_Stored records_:

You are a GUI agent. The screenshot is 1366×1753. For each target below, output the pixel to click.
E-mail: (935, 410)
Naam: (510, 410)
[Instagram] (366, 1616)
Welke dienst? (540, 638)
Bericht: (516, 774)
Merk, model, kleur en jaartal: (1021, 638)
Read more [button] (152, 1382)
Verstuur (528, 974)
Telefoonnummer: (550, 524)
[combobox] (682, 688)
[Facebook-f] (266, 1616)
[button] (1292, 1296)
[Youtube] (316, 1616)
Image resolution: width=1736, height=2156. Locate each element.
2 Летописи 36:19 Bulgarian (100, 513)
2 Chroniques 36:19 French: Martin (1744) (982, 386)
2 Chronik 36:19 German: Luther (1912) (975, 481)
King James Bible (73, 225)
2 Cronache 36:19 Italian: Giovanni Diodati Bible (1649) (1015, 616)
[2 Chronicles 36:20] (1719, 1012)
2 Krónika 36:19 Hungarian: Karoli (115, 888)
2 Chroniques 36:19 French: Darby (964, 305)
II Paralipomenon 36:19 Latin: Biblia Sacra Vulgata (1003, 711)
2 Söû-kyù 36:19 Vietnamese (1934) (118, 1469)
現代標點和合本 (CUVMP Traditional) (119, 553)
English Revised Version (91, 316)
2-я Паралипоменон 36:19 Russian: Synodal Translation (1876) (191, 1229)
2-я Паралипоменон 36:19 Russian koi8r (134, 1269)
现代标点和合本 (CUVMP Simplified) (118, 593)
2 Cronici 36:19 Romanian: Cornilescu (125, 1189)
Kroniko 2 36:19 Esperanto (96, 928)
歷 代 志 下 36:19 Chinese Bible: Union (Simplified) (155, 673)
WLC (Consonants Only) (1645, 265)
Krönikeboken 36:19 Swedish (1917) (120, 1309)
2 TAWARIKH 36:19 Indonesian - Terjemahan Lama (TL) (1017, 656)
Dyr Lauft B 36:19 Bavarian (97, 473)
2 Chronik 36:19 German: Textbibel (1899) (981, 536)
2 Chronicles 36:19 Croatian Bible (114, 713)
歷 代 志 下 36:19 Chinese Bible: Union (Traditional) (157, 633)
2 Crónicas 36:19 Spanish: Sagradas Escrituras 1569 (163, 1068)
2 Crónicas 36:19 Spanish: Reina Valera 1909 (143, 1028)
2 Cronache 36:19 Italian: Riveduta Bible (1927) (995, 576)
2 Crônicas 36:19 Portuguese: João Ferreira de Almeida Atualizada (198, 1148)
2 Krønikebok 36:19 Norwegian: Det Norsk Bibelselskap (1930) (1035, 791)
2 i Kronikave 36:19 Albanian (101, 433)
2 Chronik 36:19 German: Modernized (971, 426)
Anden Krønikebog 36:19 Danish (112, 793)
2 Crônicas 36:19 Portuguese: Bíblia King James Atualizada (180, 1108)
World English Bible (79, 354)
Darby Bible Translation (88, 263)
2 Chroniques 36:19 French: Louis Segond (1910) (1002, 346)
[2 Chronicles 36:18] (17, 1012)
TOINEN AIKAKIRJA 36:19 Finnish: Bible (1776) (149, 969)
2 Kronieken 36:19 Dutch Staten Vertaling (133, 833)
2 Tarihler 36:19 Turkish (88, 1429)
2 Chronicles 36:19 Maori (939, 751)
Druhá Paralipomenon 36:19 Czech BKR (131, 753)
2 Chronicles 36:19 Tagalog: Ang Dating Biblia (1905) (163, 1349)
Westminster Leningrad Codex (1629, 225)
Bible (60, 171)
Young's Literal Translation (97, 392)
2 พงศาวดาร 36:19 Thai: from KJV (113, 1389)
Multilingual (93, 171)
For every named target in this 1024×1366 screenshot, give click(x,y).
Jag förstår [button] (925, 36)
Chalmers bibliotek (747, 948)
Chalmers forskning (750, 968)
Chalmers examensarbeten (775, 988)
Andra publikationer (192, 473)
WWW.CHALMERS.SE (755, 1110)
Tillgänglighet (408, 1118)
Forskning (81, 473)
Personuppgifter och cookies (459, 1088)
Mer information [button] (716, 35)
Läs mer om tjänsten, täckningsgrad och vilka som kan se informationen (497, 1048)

_Task directions_: From the entries, copy out each line containing the word "Bible".

_Answer section_:
King James Bible (73, 225)
2 Cronache 36:19 Italian: Giovanni Diodati Bible (1649) (1015, 616)
歷 代 志 下 36:19 Chinese Bible: Union (Simplified) (155, 673)
2 Chronicles 36:19 Croatian Bible (114, 713)
歷 代 志 下 36:19 Chinese Bible: Union (Traditional) (157, 633)
2 Cronache 36:19 Italian: Riveduta Bible (1927) (995, 576)
World English Bible (79, 354)
Darby Bible Translation (88, 263)
TOINEN AIKAKIRJA 36:19 Finnish: Bible (1776) (149, 969)
Bible (60, 171)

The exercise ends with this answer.